Repeat, exactly and completely, the entries shown underneath.

==== Exercise materials

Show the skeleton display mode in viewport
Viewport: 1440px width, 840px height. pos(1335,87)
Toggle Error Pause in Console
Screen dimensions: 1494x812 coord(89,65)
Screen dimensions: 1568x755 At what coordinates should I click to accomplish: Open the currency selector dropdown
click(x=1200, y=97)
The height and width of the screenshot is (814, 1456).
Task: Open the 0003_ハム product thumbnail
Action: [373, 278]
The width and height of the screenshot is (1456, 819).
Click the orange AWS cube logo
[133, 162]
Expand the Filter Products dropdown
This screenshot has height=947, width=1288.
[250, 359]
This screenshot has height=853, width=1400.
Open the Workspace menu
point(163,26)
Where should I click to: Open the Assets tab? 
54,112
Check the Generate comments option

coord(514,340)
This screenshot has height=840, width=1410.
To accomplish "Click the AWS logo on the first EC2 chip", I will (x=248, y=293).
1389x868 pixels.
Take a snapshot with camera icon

========

## Answer space
Show the skeleton display mode in viewport
Viewport: 1440px width, 840px height. pos(1335,87)
Toggle Error Pause in Console
Screen dimensions: 1494x812 coord(89,65)
Screen dimensions: 1568x755 At what coordinates should I click to accomplish: Open the currency selector dropdown
click(x=1200, y=97)
The height and width of the screenshot is (814, 1456).
Task: Open the 0003_ハム product thumbnail
Action: [373, 278]
The width and height of the screenshot is (1456, 819).
Click the orange AWS cube logo
[133, 162]
Expand the Filter Products dropdown
This screenshot has height=947, width=1288.
[250, 359]
This screenshot has height=853, width=1400.
Open the Workspace menu
point(163,26)
Where should I click to: Open the Assets tab? 
54,112
Check the Generate comments option

coord(514,340)
This screenshot has height=840, width=1410.
To accomplish "Click the AWS logo on the first EC2 chip", I will (x=248, y=293).
1389x868 pixels.
Take a snapshot with camera icon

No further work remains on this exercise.